*** Opening of DATASET RECORDS ***

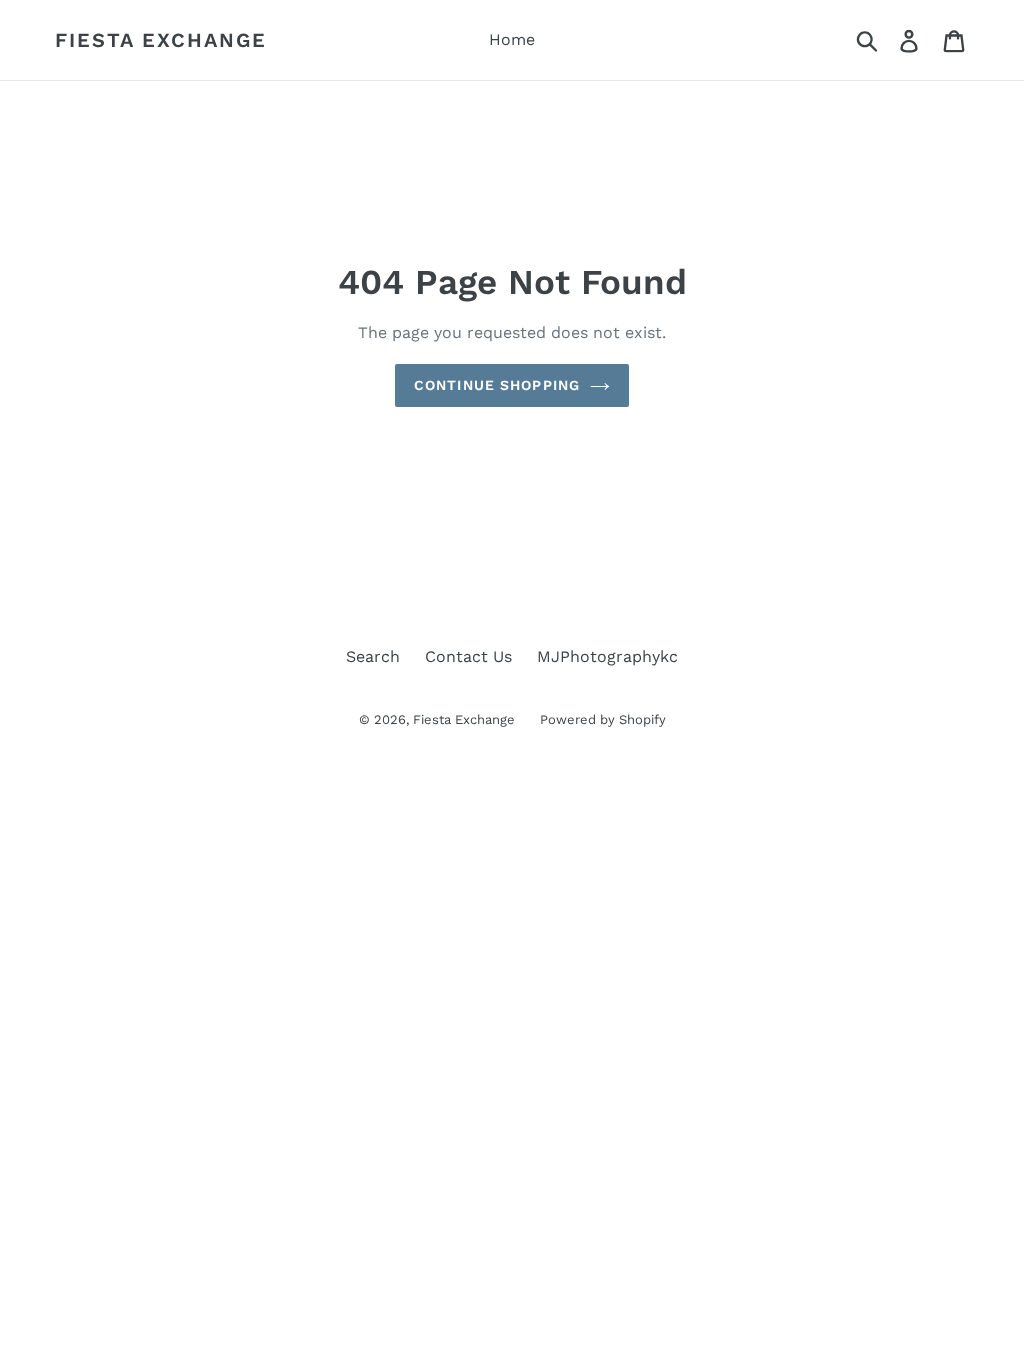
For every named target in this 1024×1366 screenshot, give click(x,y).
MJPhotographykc (607, 656)
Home (512, 39)
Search (373, 656)
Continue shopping (497, 385)
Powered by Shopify (603, 719)
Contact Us (468, 656)
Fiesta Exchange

*** Close of DATASET RECORDS ***

Reproduce every record exactly; images stay out.

For every named target in this 1024×1366 screenshot, give click(x,y).
MJPhotographykc (607, 656)
Home (512, 39)
Search (373, 656)
Continue shopping (497, 385)
Powered by Shopify (603, 719)
Contact Us (468, 656)
Fiesta Exchange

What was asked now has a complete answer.